Le phénomène Taschen n'a sans doute pas fini de surprendre. Et de séduire. Après avoir travaillé avec l'éditeur allemand pour l'introduction de son programme en France, le Suisse Jean-François Gonthier a lui-même créé Terrail (une filiale de Bayard) sur le modèle Taschen. Et les autres? On les devine un peu jaloux, aigris, voire méprisants. Pas du tout. Ou s'ils le sont, ils cachent parfaitement leur jeu. «On ne va pas s'amuser à faire des choses que d'autres font très bien», lâche Clair Morizet, attaché de presse chez Citadelles & Mazenod. Le spécialiste des gros beaux livres chers - vendus en partie par courtage - se dit par ailleurs plutôt satisfait de son chiffre d'affaires. «L'arrivée de nouveaux produits représente une bonne chose car elle oblige les autres à bouger, admet de son côté Delphine Le Cesne, responsable de la production au département des beaux livres de Flammarion. Bien sûr, c'est plus difficile pour des éditeurs dont les coûts de commercialisation sont importants comme les nôtres. Mais nous avons d'autres atouts et qualités, notamment nos relations privilégiées avec les auteurs.» Il est intéressant de noter aussi que Flammarion s'aligne sur les prix Taschen avec ses ABCdaires et surtout sa collection Tout l'art.
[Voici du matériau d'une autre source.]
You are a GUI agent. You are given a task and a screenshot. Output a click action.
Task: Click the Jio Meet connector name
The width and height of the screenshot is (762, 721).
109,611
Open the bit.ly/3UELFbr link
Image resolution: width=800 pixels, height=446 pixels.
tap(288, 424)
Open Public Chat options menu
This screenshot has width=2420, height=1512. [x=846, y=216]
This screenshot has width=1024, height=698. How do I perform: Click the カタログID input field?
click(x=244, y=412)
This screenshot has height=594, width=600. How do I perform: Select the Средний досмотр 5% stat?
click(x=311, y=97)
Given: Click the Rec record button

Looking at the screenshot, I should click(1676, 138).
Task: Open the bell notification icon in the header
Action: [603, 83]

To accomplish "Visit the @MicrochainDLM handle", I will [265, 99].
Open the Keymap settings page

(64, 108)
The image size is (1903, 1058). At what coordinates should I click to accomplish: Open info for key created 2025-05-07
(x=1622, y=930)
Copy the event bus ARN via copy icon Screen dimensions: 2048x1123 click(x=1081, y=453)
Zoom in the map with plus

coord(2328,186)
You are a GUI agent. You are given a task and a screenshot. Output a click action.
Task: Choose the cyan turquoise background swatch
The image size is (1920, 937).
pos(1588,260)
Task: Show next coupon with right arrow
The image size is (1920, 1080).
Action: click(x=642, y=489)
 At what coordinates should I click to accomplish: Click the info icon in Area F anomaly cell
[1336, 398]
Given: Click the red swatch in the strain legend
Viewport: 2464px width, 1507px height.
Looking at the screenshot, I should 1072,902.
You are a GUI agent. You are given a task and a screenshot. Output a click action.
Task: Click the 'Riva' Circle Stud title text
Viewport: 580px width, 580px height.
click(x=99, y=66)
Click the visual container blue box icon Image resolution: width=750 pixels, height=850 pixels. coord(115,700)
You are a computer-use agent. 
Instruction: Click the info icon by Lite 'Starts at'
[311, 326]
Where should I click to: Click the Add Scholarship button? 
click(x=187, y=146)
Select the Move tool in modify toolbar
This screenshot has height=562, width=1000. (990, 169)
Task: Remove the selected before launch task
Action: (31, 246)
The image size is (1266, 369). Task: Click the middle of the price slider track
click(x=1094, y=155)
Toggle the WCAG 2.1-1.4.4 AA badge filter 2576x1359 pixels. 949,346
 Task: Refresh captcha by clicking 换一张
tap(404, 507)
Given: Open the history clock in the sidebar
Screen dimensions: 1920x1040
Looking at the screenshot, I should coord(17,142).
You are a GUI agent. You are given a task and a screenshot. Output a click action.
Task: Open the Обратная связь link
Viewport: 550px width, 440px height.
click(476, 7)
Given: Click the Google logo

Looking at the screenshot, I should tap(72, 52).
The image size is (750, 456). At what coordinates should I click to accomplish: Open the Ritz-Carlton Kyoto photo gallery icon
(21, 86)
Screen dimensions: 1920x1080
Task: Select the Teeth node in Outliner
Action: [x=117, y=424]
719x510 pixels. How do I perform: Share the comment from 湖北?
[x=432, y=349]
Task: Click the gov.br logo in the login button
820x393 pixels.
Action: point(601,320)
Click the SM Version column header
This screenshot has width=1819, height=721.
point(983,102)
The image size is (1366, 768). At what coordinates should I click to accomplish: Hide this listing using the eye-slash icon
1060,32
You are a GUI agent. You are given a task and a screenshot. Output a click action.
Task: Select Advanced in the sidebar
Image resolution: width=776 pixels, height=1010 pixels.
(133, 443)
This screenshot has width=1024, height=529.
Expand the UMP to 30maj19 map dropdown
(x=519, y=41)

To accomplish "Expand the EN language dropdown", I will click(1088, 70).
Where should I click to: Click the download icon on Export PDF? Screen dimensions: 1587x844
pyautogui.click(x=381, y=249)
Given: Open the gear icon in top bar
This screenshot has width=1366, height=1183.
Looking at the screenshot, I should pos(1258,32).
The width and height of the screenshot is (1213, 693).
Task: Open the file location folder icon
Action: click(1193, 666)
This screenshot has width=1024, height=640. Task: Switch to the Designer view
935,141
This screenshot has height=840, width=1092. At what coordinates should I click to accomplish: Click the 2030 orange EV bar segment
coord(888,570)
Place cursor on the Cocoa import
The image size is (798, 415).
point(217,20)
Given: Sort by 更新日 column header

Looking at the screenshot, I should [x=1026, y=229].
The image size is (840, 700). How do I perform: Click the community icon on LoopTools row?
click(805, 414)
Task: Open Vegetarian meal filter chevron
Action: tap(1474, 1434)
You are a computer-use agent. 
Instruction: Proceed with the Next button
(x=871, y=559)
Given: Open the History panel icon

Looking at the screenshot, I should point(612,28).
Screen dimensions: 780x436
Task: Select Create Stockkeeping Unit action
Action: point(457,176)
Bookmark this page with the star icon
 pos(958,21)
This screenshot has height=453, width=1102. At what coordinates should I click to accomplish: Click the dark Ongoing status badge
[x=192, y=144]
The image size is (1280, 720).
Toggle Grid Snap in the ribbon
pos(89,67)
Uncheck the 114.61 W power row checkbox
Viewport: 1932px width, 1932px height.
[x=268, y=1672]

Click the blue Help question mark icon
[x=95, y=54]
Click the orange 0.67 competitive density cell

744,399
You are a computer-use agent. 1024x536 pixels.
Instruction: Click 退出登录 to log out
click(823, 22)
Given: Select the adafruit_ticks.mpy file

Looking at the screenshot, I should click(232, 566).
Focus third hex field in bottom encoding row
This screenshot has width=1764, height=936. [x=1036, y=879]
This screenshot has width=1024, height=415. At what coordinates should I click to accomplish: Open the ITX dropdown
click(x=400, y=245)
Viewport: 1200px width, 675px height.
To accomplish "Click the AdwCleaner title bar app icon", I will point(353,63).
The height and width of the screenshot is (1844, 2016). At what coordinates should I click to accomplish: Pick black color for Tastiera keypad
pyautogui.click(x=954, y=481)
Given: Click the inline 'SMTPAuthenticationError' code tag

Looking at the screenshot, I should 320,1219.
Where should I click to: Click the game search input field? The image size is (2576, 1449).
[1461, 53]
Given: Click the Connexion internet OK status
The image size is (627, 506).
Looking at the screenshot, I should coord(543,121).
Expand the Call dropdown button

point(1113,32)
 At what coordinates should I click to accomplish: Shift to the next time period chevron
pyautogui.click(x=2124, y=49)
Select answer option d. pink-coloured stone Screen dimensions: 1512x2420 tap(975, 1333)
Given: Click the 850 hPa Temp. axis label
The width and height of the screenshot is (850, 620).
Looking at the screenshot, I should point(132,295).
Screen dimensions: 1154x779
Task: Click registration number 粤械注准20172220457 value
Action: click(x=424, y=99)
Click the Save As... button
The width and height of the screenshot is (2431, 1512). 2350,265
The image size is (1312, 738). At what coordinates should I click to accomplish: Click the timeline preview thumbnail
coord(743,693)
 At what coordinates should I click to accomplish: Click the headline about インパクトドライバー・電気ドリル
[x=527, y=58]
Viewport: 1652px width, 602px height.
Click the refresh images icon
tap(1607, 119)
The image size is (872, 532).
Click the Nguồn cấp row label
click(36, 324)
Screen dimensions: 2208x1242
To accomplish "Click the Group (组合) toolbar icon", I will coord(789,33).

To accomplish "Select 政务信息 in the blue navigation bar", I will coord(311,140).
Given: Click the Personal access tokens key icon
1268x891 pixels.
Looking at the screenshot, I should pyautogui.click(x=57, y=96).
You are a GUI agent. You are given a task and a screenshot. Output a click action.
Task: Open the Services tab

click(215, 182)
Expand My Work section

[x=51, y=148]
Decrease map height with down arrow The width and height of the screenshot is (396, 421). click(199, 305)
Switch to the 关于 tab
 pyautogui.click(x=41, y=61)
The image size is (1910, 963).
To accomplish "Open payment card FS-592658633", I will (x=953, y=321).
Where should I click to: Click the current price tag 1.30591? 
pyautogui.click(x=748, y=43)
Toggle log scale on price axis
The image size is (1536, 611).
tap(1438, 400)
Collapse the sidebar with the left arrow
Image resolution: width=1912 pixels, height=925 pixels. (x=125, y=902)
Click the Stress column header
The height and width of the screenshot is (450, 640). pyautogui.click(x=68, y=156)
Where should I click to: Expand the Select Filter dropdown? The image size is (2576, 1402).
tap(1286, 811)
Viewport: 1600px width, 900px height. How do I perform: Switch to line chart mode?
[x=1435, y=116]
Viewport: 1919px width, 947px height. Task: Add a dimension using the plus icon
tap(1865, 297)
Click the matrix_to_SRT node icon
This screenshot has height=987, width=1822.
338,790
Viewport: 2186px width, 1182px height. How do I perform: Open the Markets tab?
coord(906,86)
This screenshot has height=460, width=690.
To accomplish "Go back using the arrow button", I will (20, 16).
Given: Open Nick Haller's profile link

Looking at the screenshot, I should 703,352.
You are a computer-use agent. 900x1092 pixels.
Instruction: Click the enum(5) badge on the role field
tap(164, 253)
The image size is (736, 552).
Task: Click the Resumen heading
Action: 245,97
Traiter le livre d'art comme n'importe quelle marchandise, c'est le pari de Benedikt Taschen. Tout en pensant que l'occasion crée le larron, il a su toutefois ne jamais mépriser le public et rester attentif à ses propres faiblesses en améliorant textes et traductions. Responsable beaux-arts à la librairie Payot Lausanne, Georges Daguenet lui donne donc raison quand il constate: «De toute manière, la laideur se vend mal. Si, dans le domaine du livre d'art, il y a de bons et de mauvais livres, ce sont les bons qui se vendent.» M. D
 L'architecture mondiale en multipack

Six mille ans d'histoire en 40 volumes, à 40 francs pièce, tel est un peu cavalièrement résumé le programme de cette nouvelle collection Taschen sur l'architecture mondiale. On y trouvera aussi d'innombrables plans, des photos étonnantes, des mises en page sobres mais plaisantes, et des relectures parfois inédites. Et c'est un Suisse, Henri Stierlin, qui - avec Philip Jodidio pour «les temps modernes» - dirige l'entreprise. Ce Genevois né en 1928 à Alexandrie signe également les deux premiers ouvrages déjà parus: les volumes I de l'Empire romain et de l'Islam. Véritable professionnel du livre d'art - «J'ai fait plus de 60 bouquins» reconnaît-il - Stierlin a déjà piloté une collection similaire aux Editions de l'Office du livre entre 1964 et 1972. Décidément, Benedikt Taschen sait bien s'entourer.